In terms of liquidity provision, Ostium has designed a unique OLP treasury model. Liquidity providers deposit USDC into the market maker treasury and receive fungible OLP tokens. A key innovation is that the treasury only settles traders' profits and losses when the independent liquidity buffer is insufficient. This means that liquidity providers are not the default counterparty for trades, significantly reducing directional risk. The fee distribution mechanism is also carefully designed: 30% of the opening fee plus 100% of the liquidation reward and rollover fees in the event of insufficient collateral all go to OLP holders.
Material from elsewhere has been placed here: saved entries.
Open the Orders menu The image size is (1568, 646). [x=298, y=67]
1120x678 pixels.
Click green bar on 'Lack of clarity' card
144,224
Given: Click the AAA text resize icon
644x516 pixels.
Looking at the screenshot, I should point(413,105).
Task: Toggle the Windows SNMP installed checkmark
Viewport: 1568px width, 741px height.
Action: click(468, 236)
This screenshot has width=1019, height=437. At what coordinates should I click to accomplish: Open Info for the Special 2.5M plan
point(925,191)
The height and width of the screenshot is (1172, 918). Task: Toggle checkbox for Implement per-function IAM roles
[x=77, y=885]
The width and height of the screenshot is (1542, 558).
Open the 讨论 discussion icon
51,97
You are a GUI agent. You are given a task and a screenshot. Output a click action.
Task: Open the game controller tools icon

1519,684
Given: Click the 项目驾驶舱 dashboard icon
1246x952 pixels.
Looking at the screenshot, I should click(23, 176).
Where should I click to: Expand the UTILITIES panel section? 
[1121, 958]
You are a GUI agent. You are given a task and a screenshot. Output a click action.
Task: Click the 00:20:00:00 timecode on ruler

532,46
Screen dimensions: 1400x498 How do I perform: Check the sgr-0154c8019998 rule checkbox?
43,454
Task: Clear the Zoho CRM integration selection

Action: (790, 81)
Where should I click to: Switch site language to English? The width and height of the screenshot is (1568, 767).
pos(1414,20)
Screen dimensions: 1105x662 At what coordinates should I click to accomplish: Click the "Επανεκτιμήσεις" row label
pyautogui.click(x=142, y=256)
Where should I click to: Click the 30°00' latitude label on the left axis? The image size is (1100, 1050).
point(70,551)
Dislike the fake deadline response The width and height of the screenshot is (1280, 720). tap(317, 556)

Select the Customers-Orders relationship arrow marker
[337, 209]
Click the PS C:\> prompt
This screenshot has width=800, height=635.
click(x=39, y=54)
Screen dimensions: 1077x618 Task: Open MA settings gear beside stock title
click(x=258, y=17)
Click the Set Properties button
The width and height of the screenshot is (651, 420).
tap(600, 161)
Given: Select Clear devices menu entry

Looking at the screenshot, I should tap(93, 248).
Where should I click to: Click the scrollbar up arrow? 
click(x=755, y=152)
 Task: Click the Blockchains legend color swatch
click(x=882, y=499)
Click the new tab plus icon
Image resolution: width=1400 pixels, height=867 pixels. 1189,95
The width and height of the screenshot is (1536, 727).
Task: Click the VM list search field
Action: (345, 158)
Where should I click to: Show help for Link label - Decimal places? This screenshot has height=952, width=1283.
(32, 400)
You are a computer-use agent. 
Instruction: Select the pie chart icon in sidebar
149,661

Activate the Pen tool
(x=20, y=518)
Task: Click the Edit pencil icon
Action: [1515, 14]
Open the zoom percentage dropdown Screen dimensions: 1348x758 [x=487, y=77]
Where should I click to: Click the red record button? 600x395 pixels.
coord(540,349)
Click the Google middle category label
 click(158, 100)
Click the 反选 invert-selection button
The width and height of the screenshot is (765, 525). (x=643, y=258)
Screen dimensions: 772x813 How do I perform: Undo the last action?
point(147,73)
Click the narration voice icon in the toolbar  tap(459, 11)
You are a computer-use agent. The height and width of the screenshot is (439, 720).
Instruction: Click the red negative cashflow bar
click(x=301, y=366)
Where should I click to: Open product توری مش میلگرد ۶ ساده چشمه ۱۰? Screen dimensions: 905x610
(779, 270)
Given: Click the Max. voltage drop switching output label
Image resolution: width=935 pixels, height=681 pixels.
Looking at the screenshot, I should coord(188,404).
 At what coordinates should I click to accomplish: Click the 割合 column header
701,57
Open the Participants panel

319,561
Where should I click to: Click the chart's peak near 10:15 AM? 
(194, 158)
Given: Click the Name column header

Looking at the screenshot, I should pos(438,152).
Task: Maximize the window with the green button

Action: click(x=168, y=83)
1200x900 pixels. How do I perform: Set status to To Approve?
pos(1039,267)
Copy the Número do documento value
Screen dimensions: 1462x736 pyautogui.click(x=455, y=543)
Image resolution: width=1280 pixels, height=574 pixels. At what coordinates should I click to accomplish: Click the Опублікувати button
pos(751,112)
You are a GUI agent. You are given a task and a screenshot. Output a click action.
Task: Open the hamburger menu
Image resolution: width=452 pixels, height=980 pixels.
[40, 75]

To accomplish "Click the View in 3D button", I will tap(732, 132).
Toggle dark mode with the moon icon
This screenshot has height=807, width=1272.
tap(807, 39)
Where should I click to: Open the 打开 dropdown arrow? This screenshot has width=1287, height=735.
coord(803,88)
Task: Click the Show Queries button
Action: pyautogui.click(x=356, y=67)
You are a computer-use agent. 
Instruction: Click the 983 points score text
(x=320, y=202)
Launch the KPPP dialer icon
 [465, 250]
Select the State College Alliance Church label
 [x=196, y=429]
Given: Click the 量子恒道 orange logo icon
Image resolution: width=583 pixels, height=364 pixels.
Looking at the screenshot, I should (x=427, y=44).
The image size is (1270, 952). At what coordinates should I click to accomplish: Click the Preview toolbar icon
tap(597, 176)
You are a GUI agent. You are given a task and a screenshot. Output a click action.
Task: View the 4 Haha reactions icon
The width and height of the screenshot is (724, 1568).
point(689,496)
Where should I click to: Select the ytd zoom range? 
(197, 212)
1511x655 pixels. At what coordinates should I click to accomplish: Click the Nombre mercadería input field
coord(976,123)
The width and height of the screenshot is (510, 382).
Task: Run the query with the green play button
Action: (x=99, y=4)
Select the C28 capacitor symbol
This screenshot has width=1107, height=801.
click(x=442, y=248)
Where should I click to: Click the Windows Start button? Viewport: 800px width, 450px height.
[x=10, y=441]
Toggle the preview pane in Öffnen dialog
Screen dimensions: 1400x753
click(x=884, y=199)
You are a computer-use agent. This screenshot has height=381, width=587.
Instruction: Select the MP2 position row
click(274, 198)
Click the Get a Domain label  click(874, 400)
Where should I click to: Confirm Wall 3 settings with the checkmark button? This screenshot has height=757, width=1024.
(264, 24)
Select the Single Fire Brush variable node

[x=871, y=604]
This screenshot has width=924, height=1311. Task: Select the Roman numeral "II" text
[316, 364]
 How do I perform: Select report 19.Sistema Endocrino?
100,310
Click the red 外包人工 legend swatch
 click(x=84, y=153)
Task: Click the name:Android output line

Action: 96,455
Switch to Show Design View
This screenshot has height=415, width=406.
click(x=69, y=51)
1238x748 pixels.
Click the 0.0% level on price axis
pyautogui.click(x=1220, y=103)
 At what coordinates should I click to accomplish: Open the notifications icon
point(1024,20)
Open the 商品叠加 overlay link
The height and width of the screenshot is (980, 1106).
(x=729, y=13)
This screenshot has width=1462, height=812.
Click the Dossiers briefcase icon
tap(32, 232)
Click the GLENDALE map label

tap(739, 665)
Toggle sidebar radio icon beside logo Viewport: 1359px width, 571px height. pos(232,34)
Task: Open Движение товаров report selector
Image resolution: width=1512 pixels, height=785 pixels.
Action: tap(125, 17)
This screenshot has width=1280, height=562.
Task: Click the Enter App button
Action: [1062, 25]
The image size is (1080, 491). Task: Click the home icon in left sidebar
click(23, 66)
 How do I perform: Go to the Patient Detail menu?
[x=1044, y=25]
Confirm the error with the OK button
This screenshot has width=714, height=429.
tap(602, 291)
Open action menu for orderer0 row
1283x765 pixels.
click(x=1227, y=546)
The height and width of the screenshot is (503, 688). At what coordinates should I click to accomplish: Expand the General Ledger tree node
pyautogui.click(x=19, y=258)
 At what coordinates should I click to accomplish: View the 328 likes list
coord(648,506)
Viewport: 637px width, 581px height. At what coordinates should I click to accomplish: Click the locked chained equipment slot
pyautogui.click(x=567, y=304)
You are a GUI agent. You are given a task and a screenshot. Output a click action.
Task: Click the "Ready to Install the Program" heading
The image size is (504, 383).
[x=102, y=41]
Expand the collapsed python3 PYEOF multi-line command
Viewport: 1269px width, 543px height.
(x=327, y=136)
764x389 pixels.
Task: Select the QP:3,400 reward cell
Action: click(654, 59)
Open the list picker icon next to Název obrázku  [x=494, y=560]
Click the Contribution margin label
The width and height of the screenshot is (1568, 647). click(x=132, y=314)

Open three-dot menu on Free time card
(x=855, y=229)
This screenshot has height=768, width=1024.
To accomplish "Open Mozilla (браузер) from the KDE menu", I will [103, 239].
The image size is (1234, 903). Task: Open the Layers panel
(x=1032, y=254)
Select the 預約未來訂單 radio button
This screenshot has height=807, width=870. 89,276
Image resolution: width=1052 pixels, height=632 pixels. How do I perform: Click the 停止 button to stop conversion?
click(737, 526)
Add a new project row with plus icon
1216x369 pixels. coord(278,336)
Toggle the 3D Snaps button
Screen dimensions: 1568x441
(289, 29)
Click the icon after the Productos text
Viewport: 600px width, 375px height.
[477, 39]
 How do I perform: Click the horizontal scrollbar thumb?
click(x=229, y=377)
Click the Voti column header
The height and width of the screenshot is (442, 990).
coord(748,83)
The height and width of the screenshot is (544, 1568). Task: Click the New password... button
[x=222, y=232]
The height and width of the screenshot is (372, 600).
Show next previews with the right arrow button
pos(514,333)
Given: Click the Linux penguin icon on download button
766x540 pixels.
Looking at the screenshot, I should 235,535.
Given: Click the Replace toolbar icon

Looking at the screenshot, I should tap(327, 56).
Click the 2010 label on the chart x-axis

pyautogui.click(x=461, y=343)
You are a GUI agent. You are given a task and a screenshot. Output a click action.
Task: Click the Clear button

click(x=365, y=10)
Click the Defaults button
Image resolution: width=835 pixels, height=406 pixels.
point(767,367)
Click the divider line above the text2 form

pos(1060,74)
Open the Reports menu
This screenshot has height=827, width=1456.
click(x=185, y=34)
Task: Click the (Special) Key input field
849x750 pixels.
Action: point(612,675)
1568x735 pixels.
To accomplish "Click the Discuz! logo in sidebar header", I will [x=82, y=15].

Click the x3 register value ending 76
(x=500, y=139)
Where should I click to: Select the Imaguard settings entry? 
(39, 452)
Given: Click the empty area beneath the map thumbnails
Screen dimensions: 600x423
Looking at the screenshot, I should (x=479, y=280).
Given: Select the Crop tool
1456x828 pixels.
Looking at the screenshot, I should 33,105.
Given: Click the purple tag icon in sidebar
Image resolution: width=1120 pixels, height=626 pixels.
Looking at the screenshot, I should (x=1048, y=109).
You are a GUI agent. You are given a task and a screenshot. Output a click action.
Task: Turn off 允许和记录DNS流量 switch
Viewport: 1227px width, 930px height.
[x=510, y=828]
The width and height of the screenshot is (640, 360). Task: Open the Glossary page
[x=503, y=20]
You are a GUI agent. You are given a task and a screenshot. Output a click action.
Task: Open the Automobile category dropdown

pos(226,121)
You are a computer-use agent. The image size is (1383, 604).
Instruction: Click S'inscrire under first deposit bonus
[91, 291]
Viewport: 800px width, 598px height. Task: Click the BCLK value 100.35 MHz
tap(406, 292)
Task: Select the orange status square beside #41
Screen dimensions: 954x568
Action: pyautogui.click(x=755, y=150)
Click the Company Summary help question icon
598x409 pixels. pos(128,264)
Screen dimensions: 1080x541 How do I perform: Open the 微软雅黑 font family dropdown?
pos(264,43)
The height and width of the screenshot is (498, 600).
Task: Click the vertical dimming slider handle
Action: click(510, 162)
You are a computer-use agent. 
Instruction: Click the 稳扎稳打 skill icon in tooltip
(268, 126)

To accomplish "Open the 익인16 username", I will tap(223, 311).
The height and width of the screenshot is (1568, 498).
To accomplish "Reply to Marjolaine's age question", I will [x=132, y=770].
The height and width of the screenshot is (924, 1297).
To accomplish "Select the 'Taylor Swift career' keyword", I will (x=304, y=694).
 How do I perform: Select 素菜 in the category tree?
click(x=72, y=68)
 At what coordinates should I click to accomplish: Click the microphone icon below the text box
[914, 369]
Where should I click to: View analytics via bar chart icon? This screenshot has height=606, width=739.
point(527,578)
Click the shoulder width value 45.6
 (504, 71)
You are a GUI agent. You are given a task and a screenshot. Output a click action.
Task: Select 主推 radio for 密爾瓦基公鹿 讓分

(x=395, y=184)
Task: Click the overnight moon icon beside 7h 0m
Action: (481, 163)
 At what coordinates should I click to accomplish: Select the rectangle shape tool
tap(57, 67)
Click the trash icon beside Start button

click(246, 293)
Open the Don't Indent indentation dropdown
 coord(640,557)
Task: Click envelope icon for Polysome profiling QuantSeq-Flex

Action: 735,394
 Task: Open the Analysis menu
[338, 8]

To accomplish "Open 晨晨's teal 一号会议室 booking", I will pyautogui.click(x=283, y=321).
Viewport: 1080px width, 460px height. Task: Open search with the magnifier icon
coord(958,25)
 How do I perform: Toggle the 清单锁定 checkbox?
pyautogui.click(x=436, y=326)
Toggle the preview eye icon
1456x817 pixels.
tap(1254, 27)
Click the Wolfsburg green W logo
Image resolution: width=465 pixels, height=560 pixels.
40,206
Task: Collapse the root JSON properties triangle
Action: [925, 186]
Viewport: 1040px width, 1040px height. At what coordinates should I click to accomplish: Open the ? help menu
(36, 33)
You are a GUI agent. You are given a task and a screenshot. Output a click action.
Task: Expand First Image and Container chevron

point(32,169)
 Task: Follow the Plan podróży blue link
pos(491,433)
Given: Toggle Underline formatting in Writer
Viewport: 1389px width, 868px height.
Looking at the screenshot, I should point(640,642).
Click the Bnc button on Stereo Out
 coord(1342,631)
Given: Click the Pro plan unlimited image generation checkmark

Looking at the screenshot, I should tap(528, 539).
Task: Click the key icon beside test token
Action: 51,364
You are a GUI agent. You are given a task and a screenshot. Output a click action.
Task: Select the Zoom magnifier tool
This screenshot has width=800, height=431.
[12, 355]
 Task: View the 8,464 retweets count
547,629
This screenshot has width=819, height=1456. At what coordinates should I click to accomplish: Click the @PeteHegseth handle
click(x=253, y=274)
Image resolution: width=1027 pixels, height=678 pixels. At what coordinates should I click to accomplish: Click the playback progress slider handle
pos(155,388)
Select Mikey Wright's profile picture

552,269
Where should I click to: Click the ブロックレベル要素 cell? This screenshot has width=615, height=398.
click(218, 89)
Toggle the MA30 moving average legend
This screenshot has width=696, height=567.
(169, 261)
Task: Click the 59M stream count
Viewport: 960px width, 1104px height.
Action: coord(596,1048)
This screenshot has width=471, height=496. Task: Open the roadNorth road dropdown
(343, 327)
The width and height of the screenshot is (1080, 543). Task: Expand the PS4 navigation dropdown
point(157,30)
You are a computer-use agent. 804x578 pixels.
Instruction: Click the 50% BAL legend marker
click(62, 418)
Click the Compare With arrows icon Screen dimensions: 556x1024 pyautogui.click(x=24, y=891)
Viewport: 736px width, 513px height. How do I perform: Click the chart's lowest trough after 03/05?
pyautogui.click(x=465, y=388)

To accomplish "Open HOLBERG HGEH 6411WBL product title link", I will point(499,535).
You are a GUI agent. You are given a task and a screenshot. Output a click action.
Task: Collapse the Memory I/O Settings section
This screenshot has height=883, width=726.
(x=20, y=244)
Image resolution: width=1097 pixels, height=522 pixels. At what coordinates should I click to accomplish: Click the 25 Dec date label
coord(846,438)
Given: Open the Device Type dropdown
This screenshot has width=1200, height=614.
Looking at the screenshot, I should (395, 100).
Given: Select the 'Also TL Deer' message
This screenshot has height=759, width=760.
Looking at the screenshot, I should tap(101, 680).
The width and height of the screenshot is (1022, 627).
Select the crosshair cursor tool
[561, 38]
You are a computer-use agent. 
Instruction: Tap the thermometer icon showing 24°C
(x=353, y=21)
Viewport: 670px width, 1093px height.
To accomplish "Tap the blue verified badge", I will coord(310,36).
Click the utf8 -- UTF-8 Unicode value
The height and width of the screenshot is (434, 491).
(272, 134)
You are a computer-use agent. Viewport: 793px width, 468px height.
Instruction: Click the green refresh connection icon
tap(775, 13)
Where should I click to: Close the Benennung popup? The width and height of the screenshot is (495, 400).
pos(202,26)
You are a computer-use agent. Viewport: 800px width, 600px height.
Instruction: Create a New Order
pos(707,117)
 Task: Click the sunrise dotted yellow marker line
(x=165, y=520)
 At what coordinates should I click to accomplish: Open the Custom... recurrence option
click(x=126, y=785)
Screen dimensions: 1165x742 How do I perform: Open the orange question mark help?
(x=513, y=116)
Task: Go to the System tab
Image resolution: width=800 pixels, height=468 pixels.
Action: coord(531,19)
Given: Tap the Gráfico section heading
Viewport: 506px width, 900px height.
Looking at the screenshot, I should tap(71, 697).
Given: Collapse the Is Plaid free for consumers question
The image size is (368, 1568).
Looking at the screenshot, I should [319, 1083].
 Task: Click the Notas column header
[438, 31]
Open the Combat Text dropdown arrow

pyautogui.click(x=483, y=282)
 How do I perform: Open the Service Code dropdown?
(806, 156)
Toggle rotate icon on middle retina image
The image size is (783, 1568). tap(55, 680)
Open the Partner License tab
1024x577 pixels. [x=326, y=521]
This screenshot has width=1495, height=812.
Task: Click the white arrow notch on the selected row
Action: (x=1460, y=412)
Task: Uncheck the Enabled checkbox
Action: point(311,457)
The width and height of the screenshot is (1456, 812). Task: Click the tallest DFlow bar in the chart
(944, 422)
Users can also choose to lock their deposits (up to 365 days) to obtain a "lock-up bonus" to receive a larger share of the fee distribution.

In its liquidation mechanism design, Ostium employs a hyperbolic funding rate and skew-based opening fees to dynamically disincentivize one-way holdings. 100% of liquidation rewards accrue to the limited partner treasury, ensuring incentive alignment for timely liquidation. The entire perpetual swap engine performs matching and settlement entirely on the Arbitrum chain, without a proprietary off-chain sequencer, ensuring decentralization.

Ostium Labs' founding team showcases a rare combination of interdisciplinary expertise. CEO Kaledora Kiernan-Linn holds a bachelor's degree in neuroscience from Harvard University, with a minor in statistics. She previously interned at Bridgewater Associates, the world's largest hedge fund, collaborating with co-Chief Investment Officer Bob Prince on commodities research. She also worked on growth stock valuation research at McKinsey's Berlin office and Verdad Advisers. For her innovative contributions to bringing perpetual contracts for real-world assets to on-chain transactions, Kaledora was named to Forbes' 2025 list of 30 Under 30 in Finance.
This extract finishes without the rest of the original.